Pendant les consultations scénaristiques, le scénariste tire
les cartes à l’aveugle et le consultant interprète et propose des analyses.
Dans le cadre de ces articles, les cartes ne sont pas tirées à l'aveugle, elles
sont choisies après une première analyse rapide. L'analyse plus poussée du
tirage ainsi constitué permet d'approfondir l'analyse du film. Les tirages sont
adaptés aux spécificités du travail scénaristique.
On s’intéresse aujourd’hui à ce que j’appelle le tirage de
Propp. Vladimir Propp a étudié le folklore russe au début du 20ème siècle,
notamment les contes. Ses travaux portent sur la narratologie, et ont servi de
base à l’établissement du schéma narratif en 5 étapes (ou schéma quinaire).
1 : Situation initiale
2 : Elément déclencheur, perturbateur ou encore force
transformatrice
3 : Action, péripéties, aventures
4 : Elément de résolution, dénouement ou encore force
équilibrante
5 : Situation finale
Le tirage de Propp s’inspire du schéma quinaire et permet de
cadrer le récit entre les étapes 1-2, et 4-5. On peut tirer plusieurs cartes
pour l’étape 3 qui sont autant de péripéties, de relances, de personnages, etc.
Pour
ce tirage, j’ai décidé de m’intéresser à Back to the Future (1985, réalisé par Robert
Zemeckis, écrit par Robert Zemeckis et Bob Gale).
Marty
McFly est un adolescent normal, si ce n’est qu’il a pour ami le génial et
excentrique professeur Emmett Brown. Alors que le duo teste la nouvelle invention de Doc :
la machine à remonter le temps, Marty se retrouve coincé en 1955. Il
empêche malgré lui la rencontre de ses parents, et doit tout faire pour les remettre
ensemble.
ATTENTION DIVULGACHAGE: L'analyse dévoile certains moments
clés du film.
La situation initiale
est représentée par l’arcane sans nom
(XIII). Cette carte incarne la révolution, un changement profond, également
la colère. Le personnage de la carte est très actif, le corps en avant, il
marche sur les têtes couronnées de ses parents, représentant un système de
valeurs, une éducation ou même une filiation qu’il rejette.
Marty, le personnage principal de Retour vers le futur, est en rébellion contre l’autorité, l’école,
la police. Il détruit le laboratoire de Doc en faisant exploser l’enceinte,
fait du skate-board au milieu de la route en s’accrochant aux voitures et défie
le proviseur de son lycée après un énième retard.

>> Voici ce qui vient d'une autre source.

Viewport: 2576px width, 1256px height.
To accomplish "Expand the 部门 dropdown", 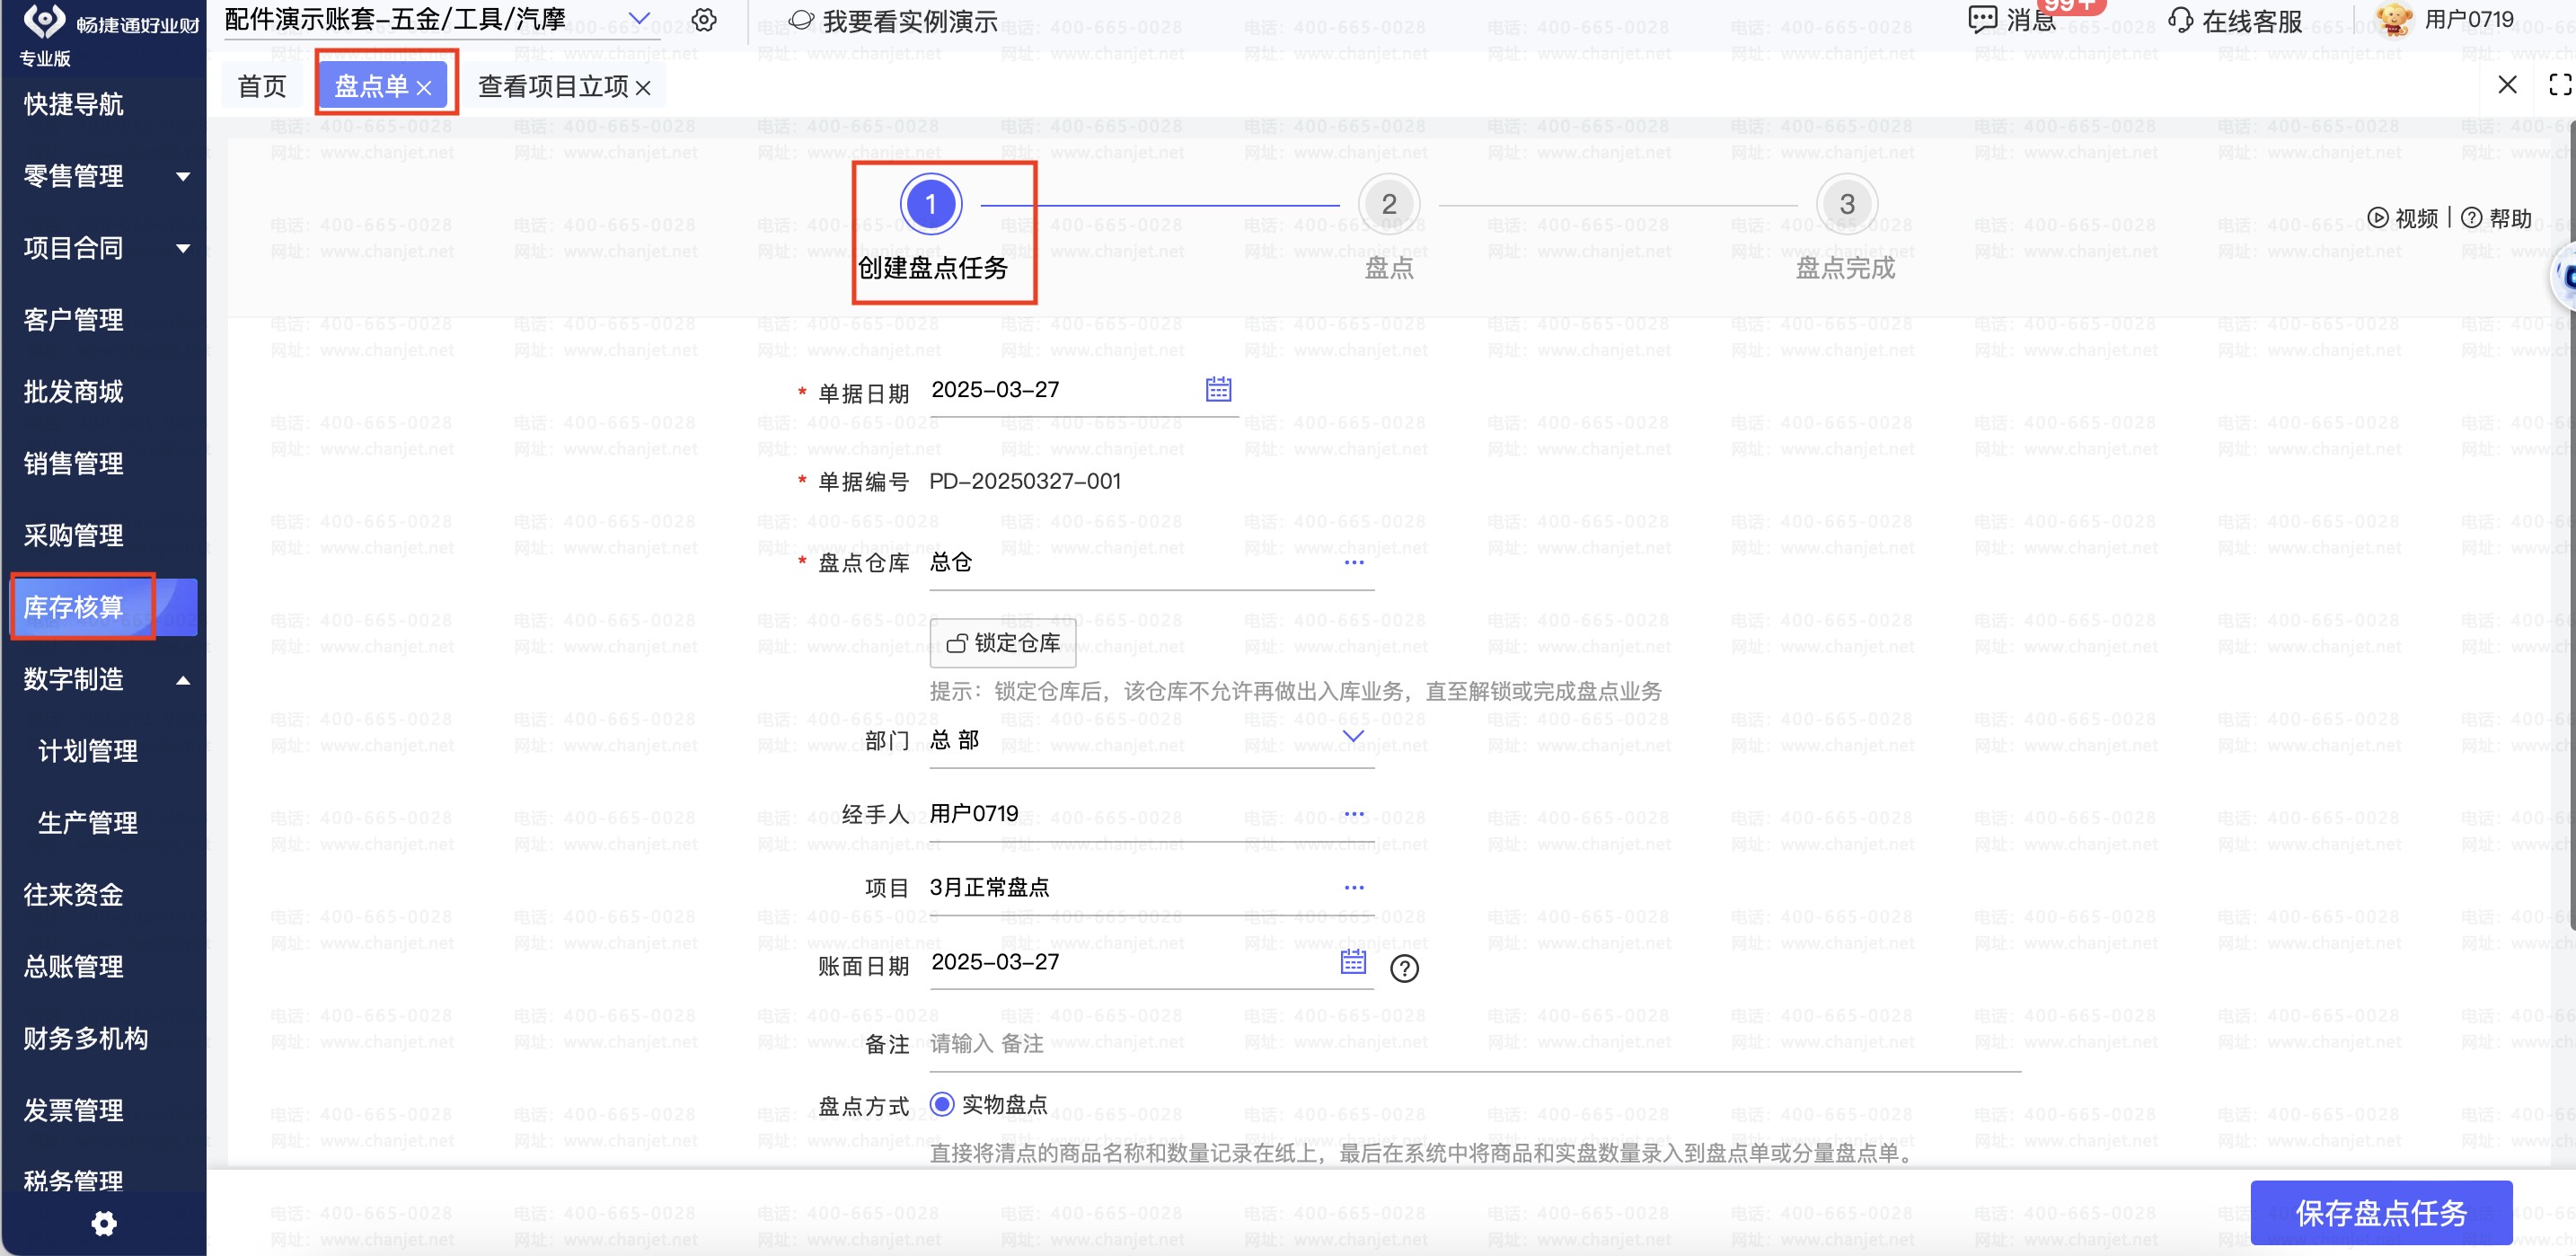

Marty est surtout en rébellion contre ses parents. Il méprise George, son père que Biff, son patron, humilie. Marty trouve que sa mère boit trop et juge son intransigeance quand elle empêche sa fille de voir des garçons. Marty redoute plus que tout de devenir comme son père, un « tocard » d’après le proviseur du lycée.
L’élément déclencheur
est représenté par la roue de fortune
(X), symbole de la fin ou du début d’un cycle, et évoque le retour dans le
passé de Marty.
Sur la carte, des personnages sont intriqués dans une roue
sommairement montée, et qui repose sur des flots tumultueux. C’est une
situation précaire, un équilibre impossible à maintenir, un instantané de cette
situation juste avant l’effondrement. La
roue de fortune évoque souvent le destin immuable de l’homme, la fatalité.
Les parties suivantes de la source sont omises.